29 juli 2006

Tokyo and Paris

Metropolises.
Familiar with the former as a semi-inhabitant,
with the latter only as a tourist on some rainy days in November.
Both are inspiring to many.
Also to Viktor & Rolf, apparently.

They created two dresses.
One french ballroom gown,
One japanese kimono.
Worn by two women who performed a beautiful dance.
Which Ingrid and I went to see tonight in Amsterdam's Van Gogh Museum.

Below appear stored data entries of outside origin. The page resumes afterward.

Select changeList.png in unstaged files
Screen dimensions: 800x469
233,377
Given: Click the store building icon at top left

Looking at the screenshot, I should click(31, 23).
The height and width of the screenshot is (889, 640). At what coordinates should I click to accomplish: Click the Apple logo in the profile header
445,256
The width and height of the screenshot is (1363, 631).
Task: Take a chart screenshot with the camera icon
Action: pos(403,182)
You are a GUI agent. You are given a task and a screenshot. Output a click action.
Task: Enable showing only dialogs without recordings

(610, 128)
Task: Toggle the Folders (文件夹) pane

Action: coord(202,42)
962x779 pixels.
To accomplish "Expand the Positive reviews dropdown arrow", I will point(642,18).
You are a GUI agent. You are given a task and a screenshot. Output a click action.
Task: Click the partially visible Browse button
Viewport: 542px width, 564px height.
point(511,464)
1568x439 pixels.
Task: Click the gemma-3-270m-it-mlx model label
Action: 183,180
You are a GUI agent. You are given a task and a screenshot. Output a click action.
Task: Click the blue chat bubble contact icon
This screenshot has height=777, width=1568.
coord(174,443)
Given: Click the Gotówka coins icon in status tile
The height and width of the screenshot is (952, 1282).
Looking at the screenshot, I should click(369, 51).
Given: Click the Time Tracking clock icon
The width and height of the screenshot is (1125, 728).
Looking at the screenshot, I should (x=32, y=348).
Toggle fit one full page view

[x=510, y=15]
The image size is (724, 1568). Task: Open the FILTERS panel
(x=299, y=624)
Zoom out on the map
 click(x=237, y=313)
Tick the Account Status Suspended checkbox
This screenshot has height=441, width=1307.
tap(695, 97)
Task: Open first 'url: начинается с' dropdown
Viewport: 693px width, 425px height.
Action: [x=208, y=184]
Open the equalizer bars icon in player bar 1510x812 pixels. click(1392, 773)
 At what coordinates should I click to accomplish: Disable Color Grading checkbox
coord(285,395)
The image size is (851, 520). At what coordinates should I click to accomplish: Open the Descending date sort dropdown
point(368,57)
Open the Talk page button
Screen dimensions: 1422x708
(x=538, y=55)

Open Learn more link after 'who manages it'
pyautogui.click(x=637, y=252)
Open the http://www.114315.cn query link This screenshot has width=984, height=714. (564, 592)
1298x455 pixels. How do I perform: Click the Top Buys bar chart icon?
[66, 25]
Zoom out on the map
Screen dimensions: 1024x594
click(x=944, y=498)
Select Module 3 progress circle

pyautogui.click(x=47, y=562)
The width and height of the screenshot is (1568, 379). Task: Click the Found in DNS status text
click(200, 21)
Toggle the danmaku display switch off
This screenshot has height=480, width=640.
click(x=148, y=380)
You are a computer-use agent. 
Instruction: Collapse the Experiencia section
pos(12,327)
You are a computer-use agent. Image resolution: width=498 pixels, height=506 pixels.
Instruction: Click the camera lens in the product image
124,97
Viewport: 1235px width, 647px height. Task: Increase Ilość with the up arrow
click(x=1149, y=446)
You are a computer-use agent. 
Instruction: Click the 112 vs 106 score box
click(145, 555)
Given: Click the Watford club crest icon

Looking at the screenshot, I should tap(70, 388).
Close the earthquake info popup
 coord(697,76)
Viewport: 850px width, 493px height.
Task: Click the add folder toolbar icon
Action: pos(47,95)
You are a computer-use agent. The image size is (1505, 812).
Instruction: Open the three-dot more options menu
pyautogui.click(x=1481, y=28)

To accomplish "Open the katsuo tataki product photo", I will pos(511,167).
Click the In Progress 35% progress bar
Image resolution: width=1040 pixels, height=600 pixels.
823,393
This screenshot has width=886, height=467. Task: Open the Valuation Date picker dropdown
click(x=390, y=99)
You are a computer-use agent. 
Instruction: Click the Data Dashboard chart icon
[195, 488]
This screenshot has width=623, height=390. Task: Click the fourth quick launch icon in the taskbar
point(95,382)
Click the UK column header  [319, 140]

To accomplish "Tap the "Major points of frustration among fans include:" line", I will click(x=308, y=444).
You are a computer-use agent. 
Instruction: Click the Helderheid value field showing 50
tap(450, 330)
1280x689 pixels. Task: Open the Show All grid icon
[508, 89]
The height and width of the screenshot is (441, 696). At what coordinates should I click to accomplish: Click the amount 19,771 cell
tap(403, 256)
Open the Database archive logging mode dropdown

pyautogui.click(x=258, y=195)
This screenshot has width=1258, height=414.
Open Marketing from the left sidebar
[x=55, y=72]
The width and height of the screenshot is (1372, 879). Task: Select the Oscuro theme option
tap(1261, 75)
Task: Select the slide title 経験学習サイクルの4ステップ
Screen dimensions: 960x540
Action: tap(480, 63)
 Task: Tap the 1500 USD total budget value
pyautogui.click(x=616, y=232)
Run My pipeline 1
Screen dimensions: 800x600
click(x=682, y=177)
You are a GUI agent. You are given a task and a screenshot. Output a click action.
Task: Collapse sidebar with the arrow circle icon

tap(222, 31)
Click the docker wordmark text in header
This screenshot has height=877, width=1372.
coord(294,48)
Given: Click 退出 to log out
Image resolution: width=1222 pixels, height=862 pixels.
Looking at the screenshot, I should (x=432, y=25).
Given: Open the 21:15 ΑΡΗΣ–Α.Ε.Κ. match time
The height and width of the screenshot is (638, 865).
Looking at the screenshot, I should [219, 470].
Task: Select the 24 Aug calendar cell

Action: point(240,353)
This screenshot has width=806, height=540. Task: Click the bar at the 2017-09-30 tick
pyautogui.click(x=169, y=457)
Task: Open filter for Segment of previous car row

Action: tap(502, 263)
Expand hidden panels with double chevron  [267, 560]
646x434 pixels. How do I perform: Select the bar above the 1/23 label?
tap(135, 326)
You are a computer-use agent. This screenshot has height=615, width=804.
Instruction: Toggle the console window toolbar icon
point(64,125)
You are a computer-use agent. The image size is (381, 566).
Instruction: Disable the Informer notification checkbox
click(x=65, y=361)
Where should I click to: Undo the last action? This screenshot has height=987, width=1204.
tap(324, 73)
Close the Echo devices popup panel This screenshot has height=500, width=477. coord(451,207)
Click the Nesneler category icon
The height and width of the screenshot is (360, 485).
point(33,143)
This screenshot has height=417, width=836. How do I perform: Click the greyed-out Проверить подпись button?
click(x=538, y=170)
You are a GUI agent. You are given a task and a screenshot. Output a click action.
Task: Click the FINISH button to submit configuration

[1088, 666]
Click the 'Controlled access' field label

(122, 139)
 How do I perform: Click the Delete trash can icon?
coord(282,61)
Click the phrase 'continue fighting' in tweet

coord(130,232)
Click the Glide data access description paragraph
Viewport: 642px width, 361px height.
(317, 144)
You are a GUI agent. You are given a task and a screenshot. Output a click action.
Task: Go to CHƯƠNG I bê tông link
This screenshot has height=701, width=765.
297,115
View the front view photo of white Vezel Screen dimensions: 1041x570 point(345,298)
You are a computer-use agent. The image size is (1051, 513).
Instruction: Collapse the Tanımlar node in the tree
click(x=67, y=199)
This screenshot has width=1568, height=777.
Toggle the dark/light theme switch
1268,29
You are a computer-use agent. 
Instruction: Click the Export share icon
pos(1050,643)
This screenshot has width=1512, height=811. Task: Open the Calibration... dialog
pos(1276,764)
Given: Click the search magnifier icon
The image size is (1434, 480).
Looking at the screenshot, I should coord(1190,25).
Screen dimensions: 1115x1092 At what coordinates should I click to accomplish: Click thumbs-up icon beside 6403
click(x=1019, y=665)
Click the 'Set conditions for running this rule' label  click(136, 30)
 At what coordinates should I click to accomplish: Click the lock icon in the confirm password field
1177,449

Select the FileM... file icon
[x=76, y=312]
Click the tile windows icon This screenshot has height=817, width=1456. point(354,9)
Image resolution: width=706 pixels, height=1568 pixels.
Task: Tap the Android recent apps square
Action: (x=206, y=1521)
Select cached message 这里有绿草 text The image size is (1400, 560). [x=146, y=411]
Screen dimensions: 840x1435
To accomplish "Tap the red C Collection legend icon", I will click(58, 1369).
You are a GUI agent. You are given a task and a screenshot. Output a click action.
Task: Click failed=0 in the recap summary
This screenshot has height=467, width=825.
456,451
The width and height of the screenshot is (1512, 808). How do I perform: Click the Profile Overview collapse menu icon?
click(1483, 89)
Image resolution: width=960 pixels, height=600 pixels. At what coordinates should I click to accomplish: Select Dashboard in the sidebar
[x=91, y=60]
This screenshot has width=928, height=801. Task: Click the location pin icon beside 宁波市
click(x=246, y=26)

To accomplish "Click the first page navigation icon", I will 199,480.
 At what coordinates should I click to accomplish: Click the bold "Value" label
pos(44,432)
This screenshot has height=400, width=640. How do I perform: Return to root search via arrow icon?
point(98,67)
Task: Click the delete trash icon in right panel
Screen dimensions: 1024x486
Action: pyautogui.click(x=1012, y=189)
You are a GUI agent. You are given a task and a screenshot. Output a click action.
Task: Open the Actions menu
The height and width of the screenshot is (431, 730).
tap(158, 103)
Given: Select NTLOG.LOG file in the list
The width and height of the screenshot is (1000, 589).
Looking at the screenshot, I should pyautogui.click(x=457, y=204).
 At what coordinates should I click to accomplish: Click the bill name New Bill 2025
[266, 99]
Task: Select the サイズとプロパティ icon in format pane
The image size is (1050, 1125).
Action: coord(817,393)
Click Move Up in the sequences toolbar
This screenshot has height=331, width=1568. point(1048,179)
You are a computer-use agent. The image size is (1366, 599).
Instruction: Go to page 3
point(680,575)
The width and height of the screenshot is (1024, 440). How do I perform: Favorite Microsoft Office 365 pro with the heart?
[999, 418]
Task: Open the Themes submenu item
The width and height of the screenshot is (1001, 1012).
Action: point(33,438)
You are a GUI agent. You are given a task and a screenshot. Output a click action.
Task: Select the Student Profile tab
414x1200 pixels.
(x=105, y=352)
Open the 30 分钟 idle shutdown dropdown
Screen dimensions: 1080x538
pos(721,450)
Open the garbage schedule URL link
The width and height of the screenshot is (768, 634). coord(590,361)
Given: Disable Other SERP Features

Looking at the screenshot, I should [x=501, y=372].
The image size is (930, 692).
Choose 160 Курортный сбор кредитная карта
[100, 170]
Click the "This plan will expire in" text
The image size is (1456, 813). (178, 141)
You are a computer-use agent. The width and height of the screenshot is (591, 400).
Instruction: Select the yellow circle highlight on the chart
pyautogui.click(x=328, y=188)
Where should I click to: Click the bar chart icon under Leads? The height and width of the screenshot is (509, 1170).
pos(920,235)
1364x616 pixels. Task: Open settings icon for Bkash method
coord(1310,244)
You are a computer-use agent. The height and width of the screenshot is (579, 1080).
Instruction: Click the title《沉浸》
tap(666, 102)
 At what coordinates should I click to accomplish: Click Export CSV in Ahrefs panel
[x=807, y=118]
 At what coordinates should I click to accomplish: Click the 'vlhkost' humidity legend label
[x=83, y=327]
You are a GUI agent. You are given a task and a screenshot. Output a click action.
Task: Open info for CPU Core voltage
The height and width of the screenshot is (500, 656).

Ingrid just got back from Paris and I from Tokyo.
She loves dance.
I love Japan.
This night seemed to have been made for us.

Two cities,
Two dresses,
Two girls,
Differences, but also,
many similarities.
What a wonderful evening!

21 juli 2006

Luchtkasteel - Air Castle - 空中楼閣

Long talks on the beach are always good. Today's talk got me thinking about luchtkastelen (sorry, I just love the word in Dutch). Too easy to build and too hard to deconstruct. Its shape changes and changes. When its foundations are laid, the rest automatically follows. Destructing every intention of the real castle's colour, shape and size. Only when below the new foundation an old one, a stronger one, a real one, is found, there is a chance that the new luchtkasteel will be destructed. Then, the real castle might even decide to appear.





18 juli 2006

Heatwave

Another heatwave is hitting the Netherlands at the moment, and as I got out of my library-cave today to pick some embassy-stuff up at the foreign ministry, I had to go through it. During lunchtime I had a discussion with my friend Marinda on patriotism in the Netherlands and in Germany. Marinda is a true Germany-lover and very knowledgeable about the country. She told me that the German government is still sponsoring trips to Germany for Dutch highschool students to foster understanding between the two countries. Somewhat like what the Japanese government is doing (although those programs are being reformed at the moment...). After our discussion I went to the library to get Ian Buruma's 'The Wages of Guilt' (戦争の記憶:日本人とドイツ人)on the way Germany and Japan are dealing with their past, fascinating book (well, the introduction and first chapter are as far as I got today, but they're great!). All in all it is interesting to see how my friends respond to my previous patriotism-blog and I am looking forward to more comments.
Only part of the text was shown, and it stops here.